When does the following hold?
$\sum_{(i_1,\ldots,i_k)\in E} \frac{n!}{i_1! \ldots i_k!} \le \exp(n H^*)$
Where
$H^*=\max_{(i_1,\ldots,i_k)\in E} -(\frac{i_1}{n}\log \frac{i_1}{n}+\ldots +\frac{i_k}{n}\log \frac{i_k}{n})$ and E is some subset of {$ \{( i_1,\ldots,i_k):i_1+\ldots+i_k=n \}$}
Motivation: this is a generalization of Chernoff's bound to n tosses of fair k-sided dice where E represents the hypothesis we make about that sample.
Examples: when k=2, it can be proven to hold for sets of coefficients where first coefficient is less than n/2 (ie here).
When k=3, it seems (empirically) to hold for sets of coefficients where sum of first two coefficients is ≤n/2. For instance, for n=10, highest entropy term gives upper bound of (2/3)^3 *10^5 whereas exact sum is 12585. The 21 multinomial coefficients in this set can be visualized below
http://yaroslavvb.com/upload/multinomials.pngFor higher k, we can look at similar sets, ie corners of the (k-1) simplex. I tried few values and it seems to hold for coefficients where sum of first k-1 components is below n/(k-1)
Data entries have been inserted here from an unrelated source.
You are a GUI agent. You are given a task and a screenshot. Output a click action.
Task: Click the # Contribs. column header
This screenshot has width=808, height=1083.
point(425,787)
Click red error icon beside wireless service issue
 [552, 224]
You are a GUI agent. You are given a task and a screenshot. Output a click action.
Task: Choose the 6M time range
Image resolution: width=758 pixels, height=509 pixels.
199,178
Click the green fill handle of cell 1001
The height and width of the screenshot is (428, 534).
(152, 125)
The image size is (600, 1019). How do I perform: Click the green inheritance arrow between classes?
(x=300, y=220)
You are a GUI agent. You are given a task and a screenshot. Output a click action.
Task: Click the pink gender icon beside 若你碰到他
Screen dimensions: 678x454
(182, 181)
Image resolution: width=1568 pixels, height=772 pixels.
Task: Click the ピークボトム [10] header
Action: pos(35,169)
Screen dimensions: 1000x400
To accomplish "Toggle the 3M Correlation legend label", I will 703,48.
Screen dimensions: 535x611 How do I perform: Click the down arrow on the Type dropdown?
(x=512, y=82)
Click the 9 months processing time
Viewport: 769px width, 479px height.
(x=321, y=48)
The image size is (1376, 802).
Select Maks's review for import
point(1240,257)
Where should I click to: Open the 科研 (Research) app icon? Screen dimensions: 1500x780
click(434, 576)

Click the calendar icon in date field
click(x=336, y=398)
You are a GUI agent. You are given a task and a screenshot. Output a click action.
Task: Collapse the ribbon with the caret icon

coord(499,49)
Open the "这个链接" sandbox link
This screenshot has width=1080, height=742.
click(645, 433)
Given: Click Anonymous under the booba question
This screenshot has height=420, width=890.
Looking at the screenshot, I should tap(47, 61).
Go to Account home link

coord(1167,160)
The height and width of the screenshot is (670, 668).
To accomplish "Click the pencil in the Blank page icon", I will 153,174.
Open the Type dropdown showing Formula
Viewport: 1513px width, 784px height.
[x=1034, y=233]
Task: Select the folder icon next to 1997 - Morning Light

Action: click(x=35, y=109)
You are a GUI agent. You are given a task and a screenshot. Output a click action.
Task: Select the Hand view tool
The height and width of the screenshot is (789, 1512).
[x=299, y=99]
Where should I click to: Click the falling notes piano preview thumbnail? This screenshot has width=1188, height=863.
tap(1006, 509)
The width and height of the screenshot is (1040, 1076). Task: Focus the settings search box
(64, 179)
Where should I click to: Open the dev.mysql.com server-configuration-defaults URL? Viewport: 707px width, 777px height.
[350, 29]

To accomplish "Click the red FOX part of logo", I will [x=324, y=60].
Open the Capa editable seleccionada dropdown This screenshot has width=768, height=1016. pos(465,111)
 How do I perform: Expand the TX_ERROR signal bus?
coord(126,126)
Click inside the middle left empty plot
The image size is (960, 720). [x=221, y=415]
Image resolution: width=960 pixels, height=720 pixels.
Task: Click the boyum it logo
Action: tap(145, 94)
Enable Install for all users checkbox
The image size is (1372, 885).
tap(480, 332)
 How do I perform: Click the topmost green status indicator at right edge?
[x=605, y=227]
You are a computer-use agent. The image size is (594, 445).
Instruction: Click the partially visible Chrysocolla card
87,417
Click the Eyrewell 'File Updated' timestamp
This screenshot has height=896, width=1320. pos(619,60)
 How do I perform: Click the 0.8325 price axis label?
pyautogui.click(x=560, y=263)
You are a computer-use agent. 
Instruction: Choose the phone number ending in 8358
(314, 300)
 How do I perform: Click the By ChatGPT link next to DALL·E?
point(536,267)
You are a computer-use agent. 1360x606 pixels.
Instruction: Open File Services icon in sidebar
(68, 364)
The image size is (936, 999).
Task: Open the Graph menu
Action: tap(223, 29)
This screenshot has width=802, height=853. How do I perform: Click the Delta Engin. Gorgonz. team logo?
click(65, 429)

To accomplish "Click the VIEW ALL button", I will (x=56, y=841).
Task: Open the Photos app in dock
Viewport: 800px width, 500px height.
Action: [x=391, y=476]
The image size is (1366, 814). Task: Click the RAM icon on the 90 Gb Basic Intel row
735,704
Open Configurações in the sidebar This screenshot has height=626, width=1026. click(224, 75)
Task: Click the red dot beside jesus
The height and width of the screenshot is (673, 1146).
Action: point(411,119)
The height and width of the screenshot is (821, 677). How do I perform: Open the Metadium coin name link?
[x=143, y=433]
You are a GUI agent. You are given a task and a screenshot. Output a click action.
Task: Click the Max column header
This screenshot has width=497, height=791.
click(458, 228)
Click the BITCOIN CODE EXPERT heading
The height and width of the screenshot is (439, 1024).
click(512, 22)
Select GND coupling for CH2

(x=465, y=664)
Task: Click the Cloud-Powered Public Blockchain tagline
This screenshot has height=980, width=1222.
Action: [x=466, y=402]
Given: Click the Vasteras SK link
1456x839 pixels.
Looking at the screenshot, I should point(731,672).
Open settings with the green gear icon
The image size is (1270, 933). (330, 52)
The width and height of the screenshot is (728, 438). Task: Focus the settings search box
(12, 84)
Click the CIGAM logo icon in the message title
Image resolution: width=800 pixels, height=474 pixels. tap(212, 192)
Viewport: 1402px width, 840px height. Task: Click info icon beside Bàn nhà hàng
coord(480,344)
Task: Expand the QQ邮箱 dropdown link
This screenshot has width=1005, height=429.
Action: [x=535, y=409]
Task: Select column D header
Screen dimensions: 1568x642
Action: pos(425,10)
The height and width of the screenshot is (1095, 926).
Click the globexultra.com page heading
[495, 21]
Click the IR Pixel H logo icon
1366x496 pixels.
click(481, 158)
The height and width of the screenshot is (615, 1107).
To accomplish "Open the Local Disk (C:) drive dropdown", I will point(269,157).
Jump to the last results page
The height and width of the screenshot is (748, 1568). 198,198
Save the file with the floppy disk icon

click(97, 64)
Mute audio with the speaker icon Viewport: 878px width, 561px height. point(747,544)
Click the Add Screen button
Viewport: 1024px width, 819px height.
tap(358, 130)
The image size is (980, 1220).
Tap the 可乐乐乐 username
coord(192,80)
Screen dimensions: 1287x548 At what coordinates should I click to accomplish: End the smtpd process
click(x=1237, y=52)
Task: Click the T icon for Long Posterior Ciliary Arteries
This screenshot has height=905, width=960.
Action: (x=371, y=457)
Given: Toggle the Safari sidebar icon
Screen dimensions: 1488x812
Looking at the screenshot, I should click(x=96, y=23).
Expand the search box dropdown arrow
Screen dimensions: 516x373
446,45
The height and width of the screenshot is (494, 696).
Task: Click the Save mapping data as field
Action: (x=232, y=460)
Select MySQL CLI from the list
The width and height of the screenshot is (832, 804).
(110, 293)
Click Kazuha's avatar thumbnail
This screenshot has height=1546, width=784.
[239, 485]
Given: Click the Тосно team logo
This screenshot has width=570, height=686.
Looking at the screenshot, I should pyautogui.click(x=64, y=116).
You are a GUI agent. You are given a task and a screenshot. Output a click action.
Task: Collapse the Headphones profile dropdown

Here's how you'd check it in Mathematica
getit[n_, k_, c_] := Module[{}, all = Select[Tuples[Range[0, n], k], Total[#] == n &]; e = Select[all, Total[Most[#]] <= c &]; hterm[x_] := If[x <= 0 || x >= 1, 0, x Log[x]]; H[event_] := -Total[hterm /@ (event/n)]; exact = Total[Multinomial @@ # & /@ e]; upper = Exp[n Max[H /@ e]]; exact < upper ]; (* Check bound for k=3, n=10, with i1+i2<=5 *) getit[10, 3, 5]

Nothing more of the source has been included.